The other side of the story, though, is that if the Federal Reserve is raising interest rates, it's a good bet that the economy is showing some strength, that maybe unemployment is falling faster than was expected, that GDP is growing better than was expected, and that's a good thing for stocks in the long run, in my view. A stronger economy means higher cash flows, and that usually is more than enough to offset the potential for a higher discount rate that comes with higher interest rates. So overall, I don't think higher interest rates are all bad, especially if they're associated with a stronger economy.

Then the other thing I always like to ask myself is, is this going to matter in 10 years? I think the reality is that if the economy continues to grow at a decent pace, more consistent with the long-run historical average, you expect interest rates to eventually normalize at, call it 3% to 5%, a more normal kind of level--maybe 2% inflation plus the 2% real return. And I think that's healthy.
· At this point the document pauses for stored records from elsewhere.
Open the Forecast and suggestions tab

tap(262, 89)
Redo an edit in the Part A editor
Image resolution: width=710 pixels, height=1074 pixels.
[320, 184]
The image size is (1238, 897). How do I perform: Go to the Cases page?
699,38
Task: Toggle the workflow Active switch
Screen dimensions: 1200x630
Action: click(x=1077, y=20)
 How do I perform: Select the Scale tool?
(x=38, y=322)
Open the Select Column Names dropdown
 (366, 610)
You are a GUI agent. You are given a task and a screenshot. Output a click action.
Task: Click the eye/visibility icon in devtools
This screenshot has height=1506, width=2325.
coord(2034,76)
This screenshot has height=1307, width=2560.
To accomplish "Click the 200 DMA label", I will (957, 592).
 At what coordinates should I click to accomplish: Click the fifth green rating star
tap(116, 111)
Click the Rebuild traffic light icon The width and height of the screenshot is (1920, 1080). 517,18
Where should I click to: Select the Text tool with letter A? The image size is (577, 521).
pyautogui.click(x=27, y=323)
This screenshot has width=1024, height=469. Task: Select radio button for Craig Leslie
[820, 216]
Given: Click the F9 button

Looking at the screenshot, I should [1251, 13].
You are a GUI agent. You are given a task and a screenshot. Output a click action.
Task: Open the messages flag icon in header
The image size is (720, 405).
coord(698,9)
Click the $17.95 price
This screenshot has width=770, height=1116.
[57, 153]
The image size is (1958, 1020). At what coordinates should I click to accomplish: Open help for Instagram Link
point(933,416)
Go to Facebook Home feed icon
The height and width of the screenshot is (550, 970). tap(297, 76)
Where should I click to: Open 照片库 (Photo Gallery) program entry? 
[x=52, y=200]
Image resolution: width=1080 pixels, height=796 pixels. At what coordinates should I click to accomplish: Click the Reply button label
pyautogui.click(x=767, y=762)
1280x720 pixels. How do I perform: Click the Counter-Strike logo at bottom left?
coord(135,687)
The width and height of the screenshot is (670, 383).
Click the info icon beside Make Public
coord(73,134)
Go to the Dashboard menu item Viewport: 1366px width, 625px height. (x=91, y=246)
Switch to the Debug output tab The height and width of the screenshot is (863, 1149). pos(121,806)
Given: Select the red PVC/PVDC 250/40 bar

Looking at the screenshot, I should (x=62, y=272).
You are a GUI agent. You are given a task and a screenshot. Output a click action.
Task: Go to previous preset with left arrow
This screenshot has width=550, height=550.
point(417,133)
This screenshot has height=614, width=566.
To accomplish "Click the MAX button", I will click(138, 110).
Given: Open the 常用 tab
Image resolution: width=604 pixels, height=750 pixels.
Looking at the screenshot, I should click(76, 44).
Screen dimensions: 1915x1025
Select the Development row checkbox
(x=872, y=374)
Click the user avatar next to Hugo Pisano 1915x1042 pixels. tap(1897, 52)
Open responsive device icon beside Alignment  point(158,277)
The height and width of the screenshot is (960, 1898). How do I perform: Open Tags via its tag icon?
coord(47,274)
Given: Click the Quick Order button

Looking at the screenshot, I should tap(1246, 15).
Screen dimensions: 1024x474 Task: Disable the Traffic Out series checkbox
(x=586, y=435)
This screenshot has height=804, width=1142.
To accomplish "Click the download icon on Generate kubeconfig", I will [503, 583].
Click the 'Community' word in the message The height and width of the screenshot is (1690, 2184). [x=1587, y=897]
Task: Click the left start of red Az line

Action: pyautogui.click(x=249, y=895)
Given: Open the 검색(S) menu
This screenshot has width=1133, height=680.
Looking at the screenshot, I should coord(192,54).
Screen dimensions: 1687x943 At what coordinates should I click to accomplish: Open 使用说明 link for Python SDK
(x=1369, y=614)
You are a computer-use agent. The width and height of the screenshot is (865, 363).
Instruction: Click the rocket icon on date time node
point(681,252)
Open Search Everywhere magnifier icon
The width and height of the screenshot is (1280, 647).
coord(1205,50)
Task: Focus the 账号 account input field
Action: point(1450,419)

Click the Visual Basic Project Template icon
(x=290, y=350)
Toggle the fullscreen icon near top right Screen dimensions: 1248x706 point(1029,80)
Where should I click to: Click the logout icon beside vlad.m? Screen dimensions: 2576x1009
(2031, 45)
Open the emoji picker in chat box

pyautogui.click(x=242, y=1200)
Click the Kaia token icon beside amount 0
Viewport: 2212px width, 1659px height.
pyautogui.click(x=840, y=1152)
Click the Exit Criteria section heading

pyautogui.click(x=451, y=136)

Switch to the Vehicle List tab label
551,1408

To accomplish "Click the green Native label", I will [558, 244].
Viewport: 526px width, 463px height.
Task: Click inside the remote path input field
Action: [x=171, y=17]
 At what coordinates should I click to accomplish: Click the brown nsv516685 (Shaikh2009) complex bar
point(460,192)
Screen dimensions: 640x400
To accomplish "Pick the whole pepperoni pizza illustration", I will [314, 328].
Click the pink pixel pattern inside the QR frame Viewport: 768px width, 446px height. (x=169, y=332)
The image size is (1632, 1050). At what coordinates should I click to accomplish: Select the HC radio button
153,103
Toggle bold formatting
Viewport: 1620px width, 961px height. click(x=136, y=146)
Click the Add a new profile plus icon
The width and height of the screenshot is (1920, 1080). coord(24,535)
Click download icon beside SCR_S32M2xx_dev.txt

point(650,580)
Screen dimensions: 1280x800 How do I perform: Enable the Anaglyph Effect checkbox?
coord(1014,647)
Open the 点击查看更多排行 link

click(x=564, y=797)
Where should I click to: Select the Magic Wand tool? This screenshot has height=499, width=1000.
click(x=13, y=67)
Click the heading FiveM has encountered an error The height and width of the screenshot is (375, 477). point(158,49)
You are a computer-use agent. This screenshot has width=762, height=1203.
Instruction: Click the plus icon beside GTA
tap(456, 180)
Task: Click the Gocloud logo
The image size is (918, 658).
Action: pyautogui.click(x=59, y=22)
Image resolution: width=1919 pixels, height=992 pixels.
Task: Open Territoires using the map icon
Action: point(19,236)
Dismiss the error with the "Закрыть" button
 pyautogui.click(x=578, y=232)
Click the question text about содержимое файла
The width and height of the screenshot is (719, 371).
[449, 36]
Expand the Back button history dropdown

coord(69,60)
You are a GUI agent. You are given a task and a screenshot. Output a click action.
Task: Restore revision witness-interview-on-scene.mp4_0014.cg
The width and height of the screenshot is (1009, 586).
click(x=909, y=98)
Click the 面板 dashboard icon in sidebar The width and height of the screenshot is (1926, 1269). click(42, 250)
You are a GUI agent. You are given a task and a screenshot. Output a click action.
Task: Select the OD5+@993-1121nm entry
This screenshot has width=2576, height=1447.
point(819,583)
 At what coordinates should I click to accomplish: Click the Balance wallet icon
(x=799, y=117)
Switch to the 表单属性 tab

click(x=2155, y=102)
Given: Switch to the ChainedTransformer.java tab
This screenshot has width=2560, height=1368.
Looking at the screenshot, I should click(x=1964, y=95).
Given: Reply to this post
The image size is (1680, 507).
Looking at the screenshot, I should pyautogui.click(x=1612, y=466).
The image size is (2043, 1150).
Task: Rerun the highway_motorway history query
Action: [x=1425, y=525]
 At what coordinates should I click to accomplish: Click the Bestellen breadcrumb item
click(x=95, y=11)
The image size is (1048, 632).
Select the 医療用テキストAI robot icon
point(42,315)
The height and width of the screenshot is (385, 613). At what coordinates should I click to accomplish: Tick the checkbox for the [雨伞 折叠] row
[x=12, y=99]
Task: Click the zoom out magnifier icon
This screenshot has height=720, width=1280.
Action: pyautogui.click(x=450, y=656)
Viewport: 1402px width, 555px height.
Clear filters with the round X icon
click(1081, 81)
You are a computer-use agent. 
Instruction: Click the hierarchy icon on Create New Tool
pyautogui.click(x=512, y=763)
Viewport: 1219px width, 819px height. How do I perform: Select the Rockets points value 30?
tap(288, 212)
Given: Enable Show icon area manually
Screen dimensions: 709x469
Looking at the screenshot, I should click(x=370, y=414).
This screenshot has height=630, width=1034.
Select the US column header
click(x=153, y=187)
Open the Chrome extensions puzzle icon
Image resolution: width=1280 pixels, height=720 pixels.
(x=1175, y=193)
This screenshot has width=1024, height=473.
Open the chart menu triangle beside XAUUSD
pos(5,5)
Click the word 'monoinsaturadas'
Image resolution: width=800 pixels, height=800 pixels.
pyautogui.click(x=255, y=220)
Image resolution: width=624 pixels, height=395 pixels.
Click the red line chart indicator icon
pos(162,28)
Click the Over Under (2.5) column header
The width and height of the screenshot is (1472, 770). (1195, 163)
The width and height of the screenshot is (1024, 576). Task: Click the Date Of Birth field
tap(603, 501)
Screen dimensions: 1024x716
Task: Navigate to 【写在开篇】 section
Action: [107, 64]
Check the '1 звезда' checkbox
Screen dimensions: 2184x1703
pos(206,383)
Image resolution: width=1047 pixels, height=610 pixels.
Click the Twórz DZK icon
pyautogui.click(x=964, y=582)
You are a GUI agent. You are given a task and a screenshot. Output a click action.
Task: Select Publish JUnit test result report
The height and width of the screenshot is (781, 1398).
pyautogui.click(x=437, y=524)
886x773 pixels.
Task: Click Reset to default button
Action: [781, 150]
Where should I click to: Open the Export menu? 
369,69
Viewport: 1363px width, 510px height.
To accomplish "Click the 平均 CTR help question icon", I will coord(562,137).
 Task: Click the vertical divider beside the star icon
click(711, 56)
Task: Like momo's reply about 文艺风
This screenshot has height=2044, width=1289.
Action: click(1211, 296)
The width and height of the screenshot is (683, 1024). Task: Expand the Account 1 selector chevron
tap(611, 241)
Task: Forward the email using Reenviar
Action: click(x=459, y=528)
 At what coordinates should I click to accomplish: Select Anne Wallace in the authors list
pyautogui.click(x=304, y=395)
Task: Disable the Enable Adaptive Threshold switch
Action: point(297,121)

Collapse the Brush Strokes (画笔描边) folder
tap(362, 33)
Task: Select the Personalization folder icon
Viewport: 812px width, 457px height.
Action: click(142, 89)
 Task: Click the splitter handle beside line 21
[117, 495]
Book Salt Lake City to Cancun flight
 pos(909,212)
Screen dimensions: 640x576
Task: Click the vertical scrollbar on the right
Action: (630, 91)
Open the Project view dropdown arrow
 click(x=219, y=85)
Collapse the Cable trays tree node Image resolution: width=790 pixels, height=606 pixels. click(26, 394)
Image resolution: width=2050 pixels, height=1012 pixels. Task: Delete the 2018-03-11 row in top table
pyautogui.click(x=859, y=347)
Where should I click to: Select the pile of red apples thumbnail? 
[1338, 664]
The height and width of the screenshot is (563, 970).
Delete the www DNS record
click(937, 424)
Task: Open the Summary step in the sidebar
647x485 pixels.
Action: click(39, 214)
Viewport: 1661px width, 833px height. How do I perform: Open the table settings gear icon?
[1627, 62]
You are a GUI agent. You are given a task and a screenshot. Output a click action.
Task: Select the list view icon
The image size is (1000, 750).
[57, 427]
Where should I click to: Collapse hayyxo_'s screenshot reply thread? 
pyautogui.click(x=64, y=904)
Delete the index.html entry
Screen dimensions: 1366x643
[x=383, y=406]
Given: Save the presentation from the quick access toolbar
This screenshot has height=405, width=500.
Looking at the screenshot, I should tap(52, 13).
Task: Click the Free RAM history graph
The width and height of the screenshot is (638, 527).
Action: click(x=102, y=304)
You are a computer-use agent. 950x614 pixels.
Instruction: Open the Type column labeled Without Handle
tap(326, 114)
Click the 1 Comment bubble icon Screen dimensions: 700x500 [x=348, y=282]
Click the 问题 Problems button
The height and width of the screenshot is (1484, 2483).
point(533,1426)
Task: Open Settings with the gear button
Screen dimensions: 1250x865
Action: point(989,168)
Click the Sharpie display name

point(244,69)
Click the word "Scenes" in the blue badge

Whether we get there next year or two years from now or five years from now, I think that's where we're headed in the long run.

I'd be much more concerned if we were in a situation where interest rates stayed at 2% or 3% indefinitely, because that probably means the economy is stagnating, maybe we're facing an ongoing risk of deflation, we're more in a Japan kind of scenario, and that certainly wouldn't be good for common stocks.

Glaser: How do you think about geopolitical risks today? There are lots of bad headlines out of the Middle East, fears over things like Ebola. Do you take any of these into account when you're considering investments? Is this something that investors should really be thinking about when making portfolio decisions?

Coffina: There is no shortage of scary headlines, but I think they're really more concerning from a humanitarian standpoint than they are from an investor's standpoint.